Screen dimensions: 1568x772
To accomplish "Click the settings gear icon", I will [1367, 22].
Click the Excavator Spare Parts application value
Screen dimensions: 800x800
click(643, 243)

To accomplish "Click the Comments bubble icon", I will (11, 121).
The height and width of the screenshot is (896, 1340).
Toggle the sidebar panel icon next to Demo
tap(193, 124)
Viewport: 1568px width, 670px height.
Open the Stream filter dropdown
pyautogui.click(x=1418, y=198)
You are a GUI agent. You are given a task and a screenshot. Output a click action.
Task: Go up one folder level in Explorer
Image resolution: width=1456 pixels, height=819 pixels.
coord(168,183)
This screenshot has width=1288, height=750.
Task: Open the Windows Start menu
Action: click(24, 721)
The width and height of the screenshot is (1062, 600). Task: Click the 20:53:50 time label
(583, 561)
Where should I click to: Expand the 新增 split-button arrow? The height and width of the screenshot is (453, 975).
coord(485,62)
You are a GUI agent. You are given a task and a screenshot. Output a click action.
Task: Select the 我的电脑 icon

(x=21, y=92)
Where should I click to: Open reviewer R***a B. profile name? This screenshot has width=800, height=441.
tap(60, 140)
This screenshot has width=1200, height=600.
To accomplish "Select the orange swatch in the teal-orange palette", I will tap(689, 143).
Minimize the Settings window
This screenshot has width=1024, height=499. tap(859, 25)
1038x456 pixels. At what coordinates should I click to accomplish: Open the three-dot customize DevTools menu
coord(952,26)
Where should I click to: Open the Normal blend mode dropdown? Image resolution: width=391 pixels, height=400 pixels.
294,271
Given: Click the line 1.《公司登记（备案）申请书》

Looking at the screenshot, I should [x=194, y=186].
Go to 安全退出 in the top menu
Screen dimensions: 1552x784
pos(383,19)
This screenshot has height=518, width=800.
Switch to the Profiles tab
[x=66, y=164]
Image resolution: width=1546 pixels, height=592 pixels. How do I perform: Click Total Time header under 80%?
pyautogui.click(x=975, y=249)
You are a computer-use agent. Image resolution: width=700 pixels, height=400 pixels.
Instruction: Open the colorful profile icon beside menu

■ ■ ■

The task: Count how many lines in the records above contain the word "accomplish". Give only the number.

Result of this exercise: 4